Old games are different. People look
At them with eyes that wonder when...
People watch with unshocked eyes;
But the old gamers know when an old game dies.

(with apologies to Ogden Nash)
 

We were just talking about Battletech "city Tech" box set. BT is alive and enjoying a renaissance, but city tech is still in the grave.
CitiTech and Aerotech are both obsolete, as their rules are in Battletech Total Warfare. The dead ones are Battleforce [1e], and BattleTroops.
I can kind of see the former, but the latter still turns on someone's definition of "almost no players." Like I said in the above post, its entirely possible there are still more players for some long-out-of-print games than some recent indie ones. Are the latter "dead"?
On a bit of rethink, dead: not gaining any new players.
But in the age of piracy, that leaves a lot of not quite dead either way. Functionally, if you can't find nor make players, the game is dead for the individual. The games that deserve to be there (FATAL, RaHoWa) sadly aren't...
 


I will go out on a limb and say that F.A.T.A.L. is truly dead. Although I'm not sure anyone ever played it in the first place, so... can something die which was never alive? (House Greyjoy would say no).

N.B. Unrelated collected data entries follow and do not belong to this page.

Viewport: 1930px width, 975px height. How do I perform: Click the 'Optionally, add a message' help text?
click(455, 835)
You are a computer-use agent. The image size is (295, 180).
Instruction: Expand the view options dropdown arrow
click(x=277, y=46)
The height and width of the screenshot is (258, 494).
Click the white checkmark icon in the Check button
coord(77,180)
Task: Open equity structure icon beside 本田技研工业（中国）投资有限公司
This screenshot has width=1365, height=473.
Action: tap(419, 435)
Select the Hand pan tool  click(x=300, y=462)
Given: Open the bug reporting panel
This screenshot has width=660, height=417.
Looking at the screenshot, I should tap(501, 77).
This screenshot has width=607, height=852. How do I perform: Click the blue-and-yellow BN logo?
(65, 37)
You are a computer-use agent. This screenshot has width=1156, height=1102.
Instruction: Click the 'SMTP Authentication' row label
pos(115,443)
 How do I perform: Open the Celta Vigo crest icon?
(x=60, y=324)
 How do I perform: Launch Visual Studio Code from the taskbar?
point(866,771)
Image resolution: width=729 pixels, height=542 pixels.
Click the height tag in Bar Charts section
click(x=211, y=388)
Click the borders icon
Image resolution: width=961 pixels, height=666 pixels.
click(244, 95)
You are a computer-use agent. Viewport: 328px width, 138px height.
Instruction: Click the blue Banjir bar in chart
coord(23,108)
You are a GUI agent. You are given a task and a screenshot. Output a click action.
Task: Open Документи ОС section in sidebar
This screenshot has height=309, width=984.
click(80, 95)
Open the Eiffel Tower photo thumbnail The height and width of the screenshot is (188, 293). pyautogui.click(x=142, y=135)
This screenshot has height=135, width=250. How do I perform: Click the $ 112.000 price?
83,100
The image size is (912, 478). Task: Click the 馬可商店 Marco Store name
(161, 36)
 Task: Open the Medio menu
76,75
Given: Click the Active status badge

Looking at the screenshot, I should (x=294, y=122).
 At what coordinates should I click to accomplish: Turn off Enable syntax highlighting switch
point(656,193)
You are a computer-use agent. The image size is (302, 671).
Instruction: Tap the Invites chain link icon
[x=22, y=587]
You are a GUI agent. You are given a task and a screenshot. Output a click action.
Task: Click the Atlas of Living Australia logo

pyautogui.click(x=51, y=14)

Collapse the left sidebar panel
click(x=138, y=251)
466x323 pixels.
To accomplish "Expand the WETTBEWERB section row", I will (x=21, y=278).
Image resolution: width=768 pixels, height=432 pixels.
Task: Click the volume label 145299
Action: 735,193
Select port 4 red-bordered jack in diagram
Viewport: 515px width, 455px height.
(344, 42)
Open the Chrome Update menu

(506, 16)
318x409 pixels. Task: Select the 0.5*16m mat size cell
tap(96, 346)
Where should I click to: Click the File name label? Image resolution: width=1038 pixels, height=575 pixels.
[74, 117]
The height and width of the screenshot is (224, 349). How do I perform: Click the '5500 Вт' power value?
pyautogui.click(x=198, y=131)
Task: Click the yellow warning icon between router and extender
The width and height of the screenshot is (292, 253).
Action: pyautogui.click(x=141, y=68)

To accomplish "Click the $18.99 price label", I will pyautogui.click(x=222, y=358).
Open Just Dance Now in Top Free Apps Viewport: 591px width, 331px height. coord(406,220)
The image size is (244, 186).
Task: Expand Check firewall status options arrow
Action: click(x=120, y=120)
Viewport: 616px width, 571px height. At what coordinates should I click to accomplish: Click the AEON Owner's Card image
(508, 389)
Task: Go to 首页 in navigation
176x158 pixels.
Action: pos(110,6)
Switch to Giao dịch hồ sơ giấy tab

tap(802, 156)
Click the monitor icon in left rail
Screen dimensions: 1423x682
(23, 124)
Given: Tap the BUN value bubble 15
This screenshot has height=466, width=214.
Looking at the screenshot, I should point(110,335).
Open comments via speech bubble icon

Is the Primeval Thule setting dead? The company that published it appears to be defunct, and it seems to be a given that nothing more will be released, even material previously announced. And I'm reasonably sure no one is playing it anywhere. On the other hand, it's still for sale on DriveThruRPG. Does that make it "alive"? Even if no one is buying it, which seems likely? I don't know. But I liked that setting a lot and I'm sad it flopped.
 

I have the impression that a small number of Savage Worlds players dabble in Primeval Thule each year, along with Totems of the Dead. Savage Worlds and Fate have more or less uniquely extensive libraries of settings that are worth peoples attention and a significant chunk of player base that likes to poke around and see what pokes back.
 

Savage Worlds and Fate have more or less uniquely extensive libraries of settings...
I think GURPS falls in that category too, although I'll concede they've fallen behind as they've tailed back on new material and stopped chasing licenses. Still a lot of good GURPS worldbooks out there, although many are a little (or a lot) dated, eg GURPS Humanx Commonwealth, which is well over a dozen books behind last I checked.
 

You can still find it being run at conventions. Obscure (to younger folks) and has a small fan base, but not dead.
Last time I saw it at a con it was being run using Playskool Old West figures and scenery. You couldn't get near the table, there were so many people watching. Filled every seat over five different event slots.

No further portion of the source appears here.